14時46分 そのとき私は会社にいました。
ちょうど今開発中の試作機を組み立てていて、色々作業台で打ち合わせをしていました。
突然、縦にグラグラっときてその直後横に激しく揺れ、最初は立って試作機を抑えていましたが、途中から立っていられなくなり作業台の下にもぐりました。
作業台の足をつかんでいましたが、一緒に揺れてしまうし、周りからは物が落ちる音、ガラスの割れる音が聞こえます。
2,3分くらいでしょうか、体感的にはもっと長い時間だったように思います。
揺れが治まり、作業台の下から出てみると、フロアにある棚などはほとんど元あった場所から離れていたり倒れていたり。
スプリンクラーの管が破裂したのか、天井からは雨のように水が降ってきています。
すぐに放送が入り、何も持たずにすぐさま外に避難。
避難途中で見た建物の状態は、床と壁には亀裂が入り、一部の壁は剥がれていました。
外で建物を見ていた人の話だと、信じられないくらい建物が横に揺れていて、中にいる人は駄目だと思ったみたいです。
正直、中にいた私も駄目かと思いました。
いったん建物内の人は外に避難し、その後別棟の食堂に移動するも、余震が続き怖くて私は外にいました。
その時点で、家族とはなんとか連絡が取れました。
私の両親は茨城県の北部、福島県の県境の町に住んでいます。
しかも目の前は海水浴場。
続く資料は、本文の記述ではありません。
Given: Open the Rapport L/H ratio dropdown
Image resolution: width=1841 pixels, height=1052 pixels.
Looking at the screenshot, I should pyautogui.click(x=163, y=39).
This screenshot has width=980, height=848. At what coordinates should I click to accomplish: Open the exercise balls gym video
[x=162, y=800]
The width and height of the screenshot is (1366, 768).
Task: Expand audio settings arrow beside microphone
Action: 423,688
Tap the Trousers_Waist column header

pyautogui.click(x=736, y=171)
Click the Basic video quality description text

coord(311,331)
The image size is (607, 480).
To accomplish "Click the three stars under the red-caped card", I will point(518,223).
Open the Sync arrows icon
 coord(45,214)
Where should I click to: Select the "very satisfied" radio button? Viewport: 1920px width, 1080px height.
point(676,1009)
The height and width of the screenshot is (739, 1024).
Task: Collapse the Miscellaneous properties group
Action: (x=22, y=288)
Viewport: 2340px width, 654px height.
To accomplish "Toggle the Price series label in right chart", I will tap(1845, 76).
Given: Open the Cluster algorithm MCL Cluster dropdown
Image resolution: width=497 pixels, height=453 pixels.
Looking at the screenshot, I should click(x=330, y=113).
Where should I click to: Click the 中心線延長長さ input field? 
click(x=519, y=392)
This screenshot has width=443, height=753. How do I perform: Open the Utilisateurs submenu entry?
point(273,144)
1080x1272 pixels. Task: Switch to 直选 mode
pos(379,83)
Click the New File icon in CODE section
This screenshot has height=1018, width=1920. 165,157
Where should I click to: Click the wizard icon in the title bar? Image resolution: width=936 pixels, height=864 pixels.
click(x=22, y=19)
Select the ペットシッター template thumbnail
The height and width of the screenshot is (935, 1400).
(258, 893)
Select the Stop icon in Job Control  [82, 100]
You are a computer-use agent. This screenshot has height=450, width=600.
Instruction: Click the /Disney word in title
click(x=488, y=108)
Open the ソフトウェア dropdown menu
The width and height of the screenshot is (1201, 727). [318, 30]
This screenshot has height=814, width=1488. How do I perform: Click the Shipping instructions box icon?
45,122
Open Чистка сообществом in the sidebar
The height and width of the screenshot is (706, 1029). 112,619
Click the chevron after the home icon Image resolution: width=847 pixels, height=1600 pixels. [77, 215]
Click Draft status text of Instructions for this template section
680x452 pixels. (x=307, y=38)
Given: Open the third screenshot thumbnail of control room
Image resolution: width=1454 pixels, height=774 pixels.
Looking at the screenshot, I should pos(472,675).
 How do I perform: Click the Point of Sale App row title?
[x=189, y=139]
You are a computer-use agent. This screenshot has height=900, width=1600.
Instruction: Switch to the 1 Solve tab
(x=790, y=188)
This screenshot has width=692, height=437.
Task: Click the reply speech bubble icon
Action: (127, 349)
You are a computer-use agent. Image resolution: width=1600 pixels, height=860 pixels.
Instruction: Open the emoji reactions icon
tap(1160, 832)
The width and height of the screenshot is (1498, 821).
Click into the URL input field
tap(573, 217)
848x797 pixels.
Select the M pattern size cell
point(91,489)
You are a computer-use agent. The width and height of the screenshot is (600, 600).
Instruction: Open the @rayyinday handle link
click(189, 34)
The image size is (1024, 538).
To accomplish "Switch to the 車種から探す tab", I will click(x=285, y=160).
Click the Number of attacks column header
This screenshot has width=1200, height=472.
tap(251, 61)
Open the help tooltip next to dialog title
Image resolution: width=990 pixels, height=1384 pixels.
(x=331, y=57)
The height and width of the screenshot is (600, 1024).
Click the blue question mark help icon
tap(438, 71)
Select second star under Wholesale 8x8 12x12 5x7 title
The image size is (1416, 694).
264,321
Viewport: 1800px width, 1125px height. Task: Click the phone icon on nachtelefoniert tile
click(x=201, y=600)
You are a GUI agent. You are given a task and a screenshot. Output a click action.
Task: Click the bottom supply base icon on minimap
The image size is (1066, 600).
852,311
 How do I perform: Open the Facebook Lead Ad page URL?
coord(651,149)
徒歩10秒といったところでしょうか。
大津波警報が出ていることも情報として知っていたので、すぐに連絡。
帰ってきたメールが「恐ろしい」の一言。
どれだけ今回の地震が恐ろしかったものか、よくわかるメールでした。
その後、総務部から連絡があり、今日はすぐに退社するようにとのこと。
建物内の損傷がひどく入らないようにとの連絡があるものの、さすがに財布も何も持たずに出てきている人がほとんどのため、自己責任で立ち入りを許可してもらった。
地震後の建物に入ると、避難中より損傷がさらにひどくなっており、フロア一面水浸し。しかも、緊急のブザーがずっとなっている。
かろうじて私の荷物は濡れてはなかったけれども、机の上のPCは倒れ、モニターは行方不明。
あんまりじっくり見ることはできなかったけども、かなりひどい状態だった。
その後電車は動いているわけはなく、車通勤の人に途中まで送ってもらい、その後徒歩で1時間半ほどかけて帰宅。
帰宅の指示が出てから、渋滞にはまったこともあり、帰宅まで約4時間ほどかかった。
ひとまず、帰宅途中で両親の無事は確認が取れたので一安心したけれども、自宅は津波でやられたらしいとのこと。
この日は携帯の緊急地震速報にびくびくしながら深夜に眠りにつきました。